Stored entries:
########
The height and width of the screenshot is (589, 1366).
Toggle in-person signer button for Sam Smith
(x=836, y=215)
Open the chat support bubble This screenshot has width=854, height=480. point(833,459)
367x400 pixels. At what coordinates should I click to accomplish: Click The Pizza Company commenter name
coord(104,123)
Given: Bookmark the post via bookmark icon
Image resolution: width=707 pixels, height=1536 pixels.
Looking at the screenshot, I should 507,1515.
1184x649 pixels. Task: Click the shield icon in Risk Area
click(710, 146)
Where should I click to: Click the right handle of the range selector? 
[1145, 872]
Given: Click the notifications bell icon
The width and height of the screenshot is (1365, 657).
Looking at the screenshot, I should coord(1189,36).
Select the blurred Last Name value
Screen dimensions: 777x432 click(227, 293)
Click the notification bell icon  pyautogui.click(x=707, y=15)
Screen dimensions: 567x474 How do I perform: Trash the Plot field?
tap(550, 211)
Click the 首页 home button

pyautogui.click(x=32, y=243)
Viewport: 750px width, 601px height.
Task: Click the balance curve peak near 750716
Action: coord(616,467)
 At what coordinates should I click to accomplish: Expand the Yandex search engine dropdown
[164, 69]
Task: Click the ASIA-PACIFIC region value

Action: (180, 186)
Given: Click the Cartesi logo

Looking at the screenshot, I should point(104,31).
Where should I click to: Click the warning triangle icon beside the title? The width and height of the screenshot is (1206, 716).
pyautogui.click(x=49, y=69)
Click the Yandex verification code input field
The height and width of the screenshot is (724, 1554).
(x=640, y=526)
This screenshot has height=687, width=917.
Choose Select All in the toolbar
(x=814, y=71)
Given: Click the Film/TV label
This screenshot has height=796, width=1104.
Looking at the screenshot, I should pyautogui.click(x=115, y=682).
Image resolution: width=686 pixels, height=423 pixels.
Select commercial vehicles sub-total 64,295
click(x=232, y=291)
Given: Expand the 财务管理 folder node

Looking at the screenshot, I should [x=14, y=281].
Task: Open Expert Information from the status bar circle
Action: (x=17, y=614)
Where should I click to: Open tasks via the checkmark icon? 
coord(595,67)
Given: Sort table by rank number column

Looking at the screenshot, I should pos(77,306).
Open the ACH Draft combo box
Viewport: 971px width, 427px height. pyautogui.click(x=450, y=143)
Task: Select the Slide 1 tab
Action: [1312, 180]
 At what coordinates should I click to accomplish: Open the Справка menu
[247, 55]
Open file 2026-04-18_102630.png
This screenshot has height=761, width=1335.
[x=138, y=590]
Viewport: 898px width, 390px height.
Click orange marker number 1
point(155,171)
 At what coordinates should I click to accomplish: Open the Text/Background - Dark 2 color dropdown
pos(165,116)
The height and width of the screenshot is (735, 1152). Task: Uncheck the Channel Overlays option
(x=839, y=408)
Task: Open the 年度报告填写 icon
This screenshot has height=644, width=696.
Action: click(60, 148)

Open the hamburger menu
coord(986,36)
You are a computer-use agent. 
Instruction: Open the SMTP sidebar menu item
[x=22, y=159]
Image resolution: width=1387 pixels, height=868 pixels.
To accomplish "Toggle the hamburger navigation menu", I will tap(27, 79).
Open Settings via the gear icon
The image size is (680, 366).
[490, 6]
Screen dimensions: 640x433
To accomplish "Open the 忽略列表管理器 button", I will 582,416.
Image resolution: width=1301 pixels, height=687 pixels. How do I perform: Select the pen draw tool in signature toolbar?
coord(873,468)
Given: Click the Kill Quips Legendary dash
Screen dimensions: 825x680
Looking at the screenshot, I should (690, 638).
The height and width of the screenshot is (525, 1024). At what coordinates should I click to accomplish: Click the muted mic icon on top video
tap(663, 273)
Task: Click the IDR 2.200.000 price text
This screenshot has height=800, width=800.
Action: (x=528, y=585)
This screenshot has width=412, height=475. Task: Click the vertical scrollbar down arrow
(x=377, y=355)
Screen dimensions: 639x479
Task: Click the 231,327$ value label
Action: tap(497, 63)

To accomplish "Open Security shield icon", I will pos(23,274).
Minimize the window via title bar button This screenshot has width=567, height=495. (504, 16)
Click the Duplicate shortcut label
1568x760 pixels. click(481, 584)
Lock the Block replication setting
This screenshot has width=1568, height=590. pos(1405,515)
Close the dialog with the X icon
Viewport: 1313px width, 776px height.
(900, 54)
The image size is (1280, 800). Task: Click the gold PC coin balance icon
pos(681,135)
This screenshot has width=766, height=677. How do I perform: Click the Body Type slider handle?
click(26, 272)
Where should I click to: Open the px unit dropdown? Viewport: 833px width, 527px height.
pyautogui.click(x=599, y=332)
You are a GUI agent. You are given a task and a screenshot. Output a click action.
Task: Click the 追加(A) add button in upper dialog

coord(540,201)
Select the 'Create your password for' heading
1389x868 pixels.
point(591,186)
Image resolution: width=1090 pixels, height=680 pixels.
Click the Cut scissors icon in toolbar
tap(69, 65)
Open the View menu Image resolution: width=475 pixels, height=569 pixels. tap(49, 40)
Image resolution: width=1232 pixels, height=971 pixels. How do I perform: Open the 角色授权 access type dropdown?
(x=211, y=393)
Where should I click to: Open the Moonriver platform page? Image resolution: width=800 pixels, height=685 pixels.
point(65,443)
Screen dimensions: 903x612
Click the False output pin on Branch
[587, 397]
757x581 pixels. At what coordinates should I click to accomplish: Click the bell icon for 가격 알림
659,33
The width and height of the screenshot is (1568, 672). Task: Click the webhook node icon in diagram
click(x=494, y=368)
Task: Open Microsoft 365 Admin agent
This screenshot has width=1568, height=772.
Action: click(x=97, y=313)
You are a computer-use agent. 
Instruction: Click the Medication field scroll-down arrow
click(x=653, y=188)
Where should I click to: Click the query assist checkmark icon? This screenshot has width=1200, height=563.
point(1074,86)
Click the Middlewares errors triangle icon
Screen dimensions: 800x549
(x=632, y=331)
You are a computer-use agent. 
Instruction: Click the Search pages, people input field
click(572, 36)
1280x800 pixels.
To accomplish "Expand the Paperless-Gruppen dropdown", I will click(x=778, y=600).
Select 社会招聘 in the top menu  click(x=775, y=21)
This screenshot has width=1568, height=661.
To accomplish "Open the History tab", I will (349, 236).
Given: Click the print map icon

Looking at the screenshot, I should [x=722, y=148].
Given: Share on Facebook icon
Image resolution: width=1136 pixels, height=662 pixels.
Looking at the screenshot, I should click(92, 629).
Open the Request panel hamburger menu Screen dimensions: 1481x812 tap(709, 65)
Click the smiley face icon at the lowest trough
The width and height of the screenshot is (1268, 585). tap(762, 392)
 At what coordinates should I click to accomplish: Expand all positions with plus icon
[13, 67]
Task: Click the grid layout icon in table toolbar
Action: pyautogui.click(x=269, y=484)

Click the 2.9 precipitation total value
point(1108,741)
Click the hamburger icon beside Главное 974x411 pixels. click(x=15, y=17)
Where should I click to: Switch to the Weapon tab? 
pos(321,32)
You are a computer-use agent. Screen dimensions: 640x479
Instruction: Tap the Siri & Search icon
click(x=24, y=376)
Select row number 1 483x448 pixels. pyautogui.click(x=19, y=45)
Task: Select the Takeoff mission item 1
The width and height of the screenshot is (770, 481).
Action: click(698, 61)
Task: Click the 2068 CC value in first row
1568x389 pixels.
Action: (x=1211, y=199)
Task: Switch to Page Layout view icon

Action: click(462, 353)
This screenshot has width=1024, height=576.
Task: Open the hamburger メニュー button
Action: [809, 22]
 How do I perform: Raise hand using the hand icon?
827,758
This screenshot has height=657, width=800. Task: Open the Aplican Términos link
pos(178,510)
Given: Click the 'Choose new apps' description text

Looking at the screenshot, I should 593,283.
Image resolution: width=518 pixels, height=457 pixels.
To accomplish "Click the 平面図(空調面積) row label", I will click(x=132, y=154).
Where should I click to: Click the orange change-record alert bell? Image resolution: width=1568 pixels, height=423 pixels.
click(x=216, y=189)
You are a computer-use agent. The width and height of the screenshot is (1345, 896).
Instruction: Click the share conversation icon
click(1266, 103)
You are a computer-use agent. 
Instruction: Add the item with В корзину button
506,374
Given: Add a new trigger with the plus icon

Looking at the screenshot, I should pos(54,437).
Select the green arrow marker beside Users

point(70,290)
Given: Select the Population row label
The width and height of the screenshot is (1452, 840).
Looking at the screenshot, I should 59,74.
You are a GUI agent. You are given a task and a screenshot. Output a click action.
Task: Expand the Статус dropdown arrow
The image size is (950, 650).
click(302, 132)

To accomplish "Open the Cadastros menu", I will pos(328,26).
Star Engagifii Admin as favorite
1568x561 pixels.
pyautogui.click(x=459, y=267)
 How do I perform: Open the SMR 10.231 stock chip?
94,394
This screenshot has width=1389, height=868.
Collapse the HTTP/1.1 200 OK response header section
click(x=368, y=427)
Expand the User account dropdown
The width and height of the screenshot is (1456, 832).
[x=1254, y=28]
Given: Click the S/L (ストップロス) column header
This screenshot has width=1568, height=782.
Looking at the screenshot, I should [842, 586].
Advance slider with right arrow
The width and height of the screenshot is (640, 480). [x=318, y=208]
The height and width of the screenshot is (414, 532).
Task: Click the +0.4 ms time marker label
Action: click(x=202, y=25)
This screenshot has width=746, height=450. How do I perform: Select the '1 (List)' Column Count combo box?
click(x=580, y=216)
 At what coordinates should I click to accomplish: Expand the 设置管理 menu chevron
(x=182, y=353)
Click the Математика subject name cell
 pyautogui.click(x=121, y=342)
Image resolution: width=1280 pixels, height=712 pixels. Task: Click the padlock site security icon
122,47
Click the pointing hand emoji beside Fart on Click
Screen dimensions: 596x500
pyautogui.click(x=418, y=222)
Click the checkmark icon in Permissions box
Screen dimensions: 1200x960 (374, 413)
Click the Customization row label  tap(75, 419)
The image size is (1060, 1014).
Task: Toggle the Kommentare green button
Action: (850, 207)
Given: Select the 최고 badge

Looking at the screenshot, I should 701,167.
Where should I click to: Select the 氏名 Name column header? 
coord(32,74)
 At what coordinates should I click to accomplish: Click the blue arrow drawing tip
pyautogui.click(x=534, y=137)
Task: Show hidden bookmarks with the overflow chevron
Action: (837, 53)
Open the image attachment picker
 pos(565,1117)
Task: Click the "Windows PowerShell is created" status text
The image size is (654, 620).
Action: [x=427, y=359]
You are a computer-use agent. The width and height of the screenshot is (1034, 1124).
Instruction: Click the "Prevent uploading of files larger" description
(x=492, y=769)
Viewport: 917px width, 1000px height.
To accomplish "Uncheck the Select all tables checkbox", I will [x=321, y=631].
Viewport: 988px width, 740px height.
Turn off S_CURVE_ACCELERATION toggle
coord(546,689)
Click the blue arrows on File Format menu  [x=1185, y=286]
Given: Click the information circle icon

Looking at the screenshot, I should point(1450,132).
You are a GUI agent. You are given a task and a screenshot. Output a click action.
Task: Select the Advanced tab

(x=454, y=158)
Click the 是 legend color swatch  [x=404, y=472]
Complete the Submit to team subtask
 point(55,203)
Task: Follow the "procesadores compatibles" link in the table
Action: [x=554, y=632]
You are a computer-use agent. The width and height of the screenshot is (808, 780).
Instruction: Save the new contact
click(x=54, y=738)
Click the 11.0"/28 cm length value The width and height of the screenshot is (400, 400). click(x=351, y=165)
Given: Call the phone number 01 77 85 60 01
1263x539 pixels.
########
### Prompt
Return only the lines between the one holding "Task: Click the 追加(A)" and the one holding "Open the View", inclusive, exactly as they appear above.

### Result of this task
Task: Click the 追加(A) add button in upper dialog

coord(540,201)
Select the 'Create your password for' heading
1389x868 pixels.
point(591,186)
Image resolution: width=1090 pixels, height=680 pixels.
Click the Cut scissors icon in toolbar
tap(69, 65)
Open the View menu Image resolution: width=475 pixels, height=569 pixels. tap(49, 40)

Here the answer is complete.